== Exercise aim ==
Repeat everything from the line containing "Image resolution: width=520" down through the end of the rows below, leaving out the pictures.

Source records
□ □ □ □ □

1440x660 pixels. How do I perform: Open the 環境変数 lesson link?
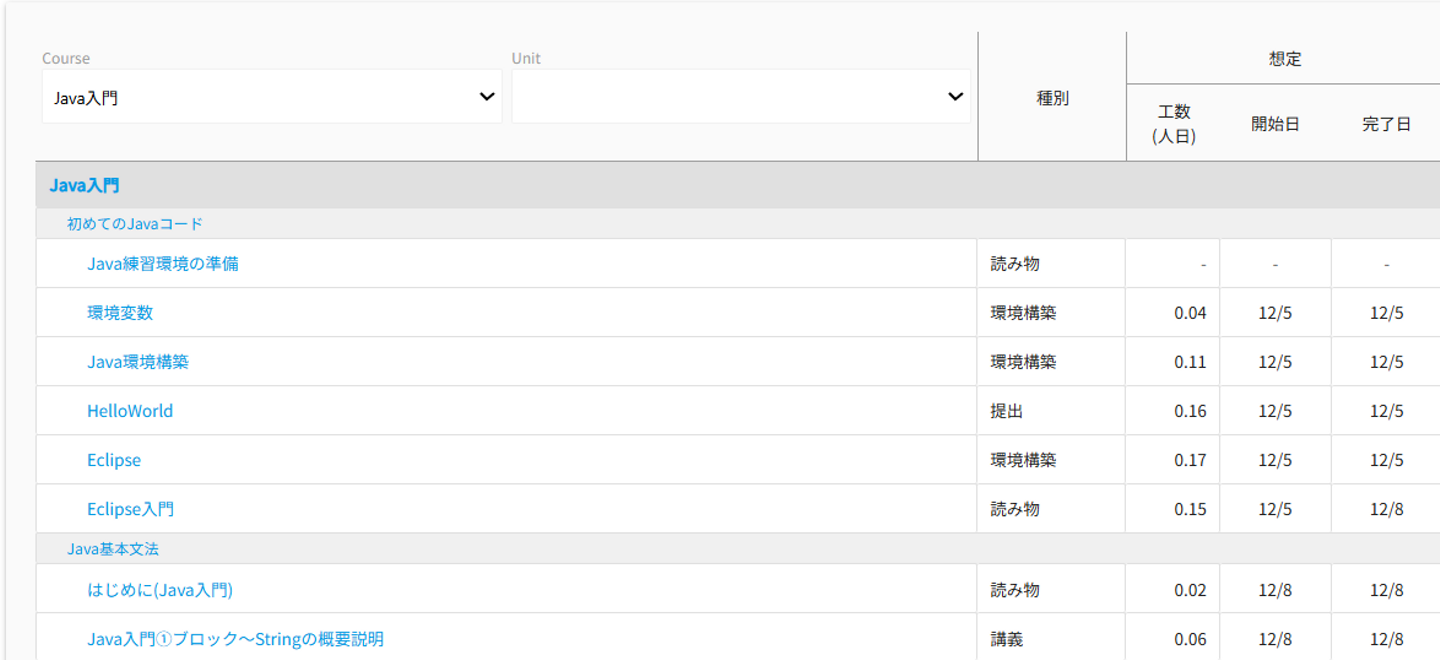coord(120,313)
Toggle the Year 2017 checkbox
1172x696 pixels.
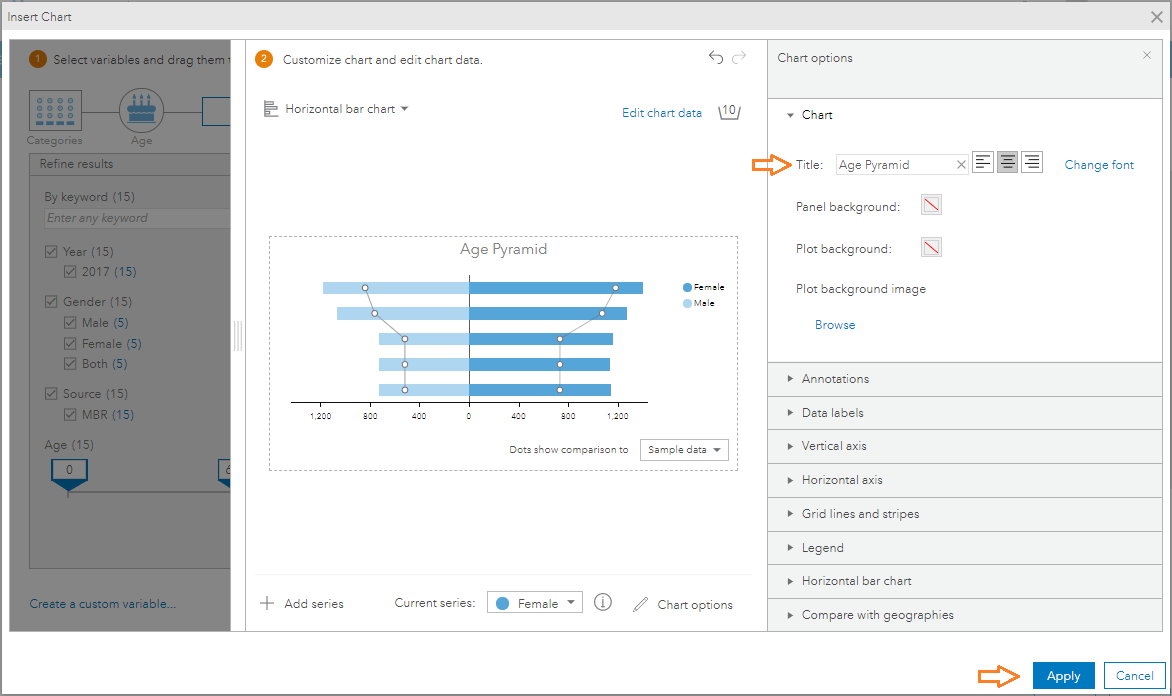tap(70, 272)
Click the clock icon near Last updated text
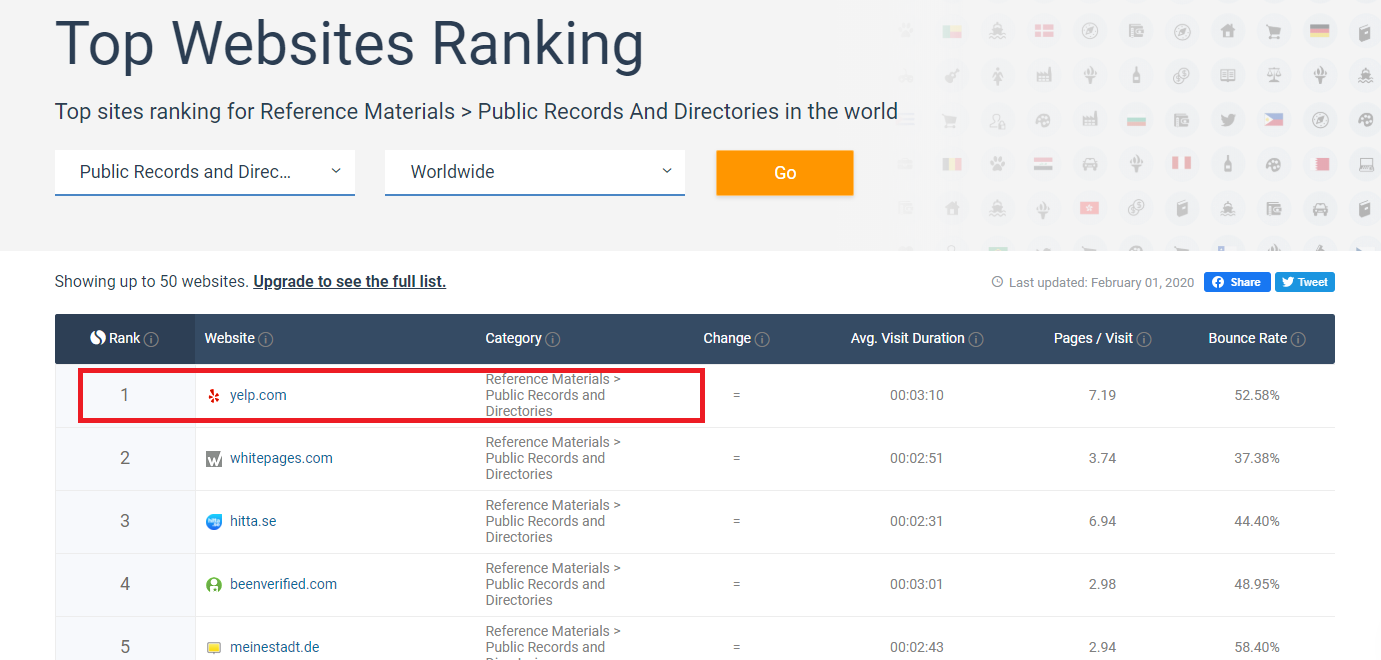 coord(996,281)
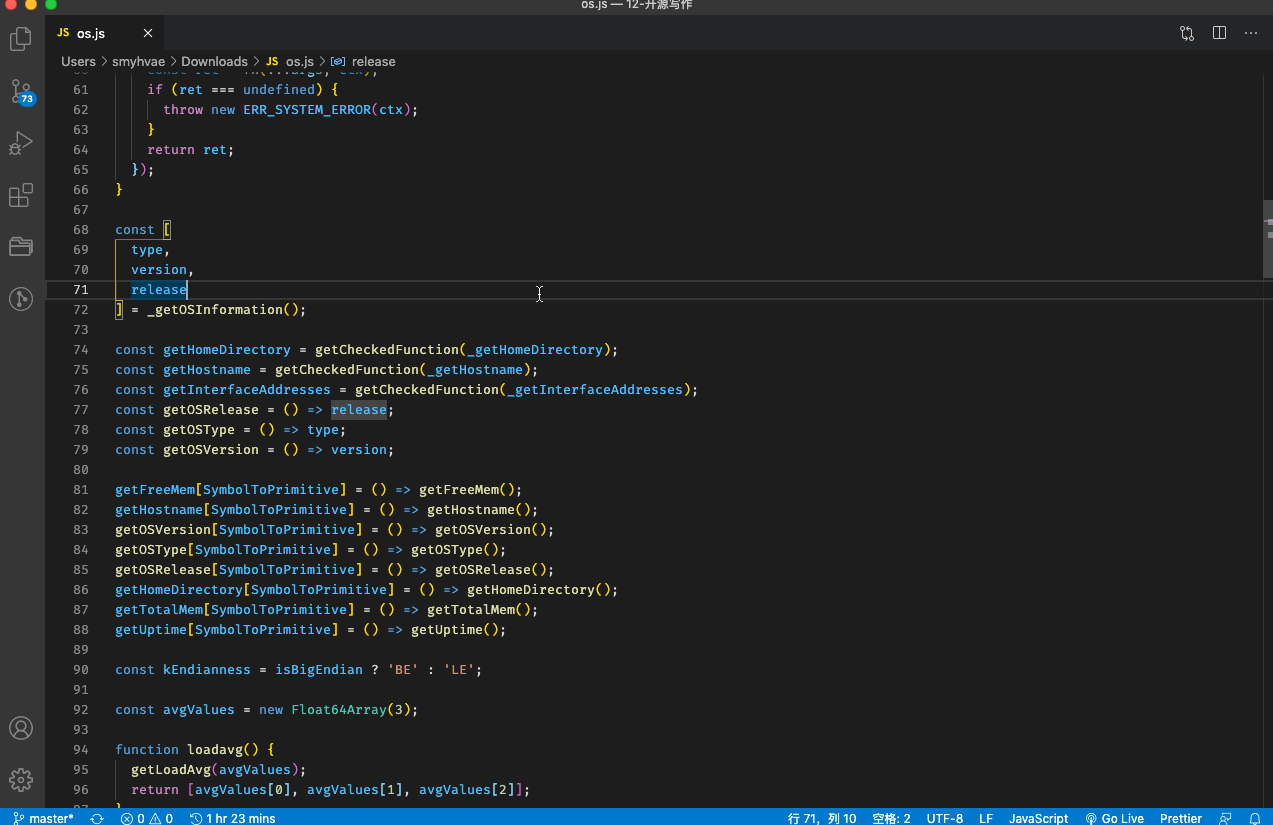Click the Prettier status bar item
The width and height of the screenshot is (1273, 825).
point(1180,818)
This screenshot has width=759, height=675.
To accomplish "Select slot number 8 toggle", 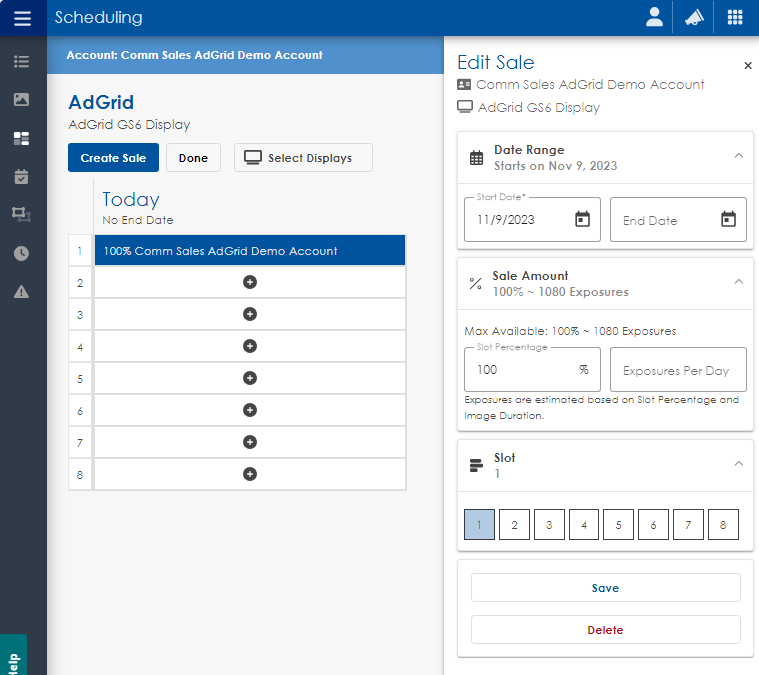I will [x=723, y=524].
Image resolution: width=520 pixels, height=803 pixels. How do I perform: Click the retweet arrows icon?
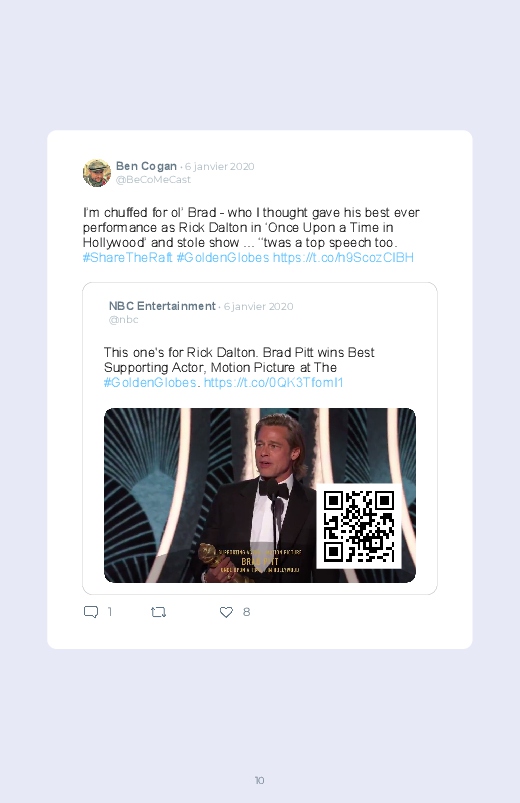tap(158, 612)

□ □ □ □ □

== Expected output ==
Image resolution: width=520 pixels, height=803 pixels. How do I perform: Click the retweet arrows icon?
tap(158, 612)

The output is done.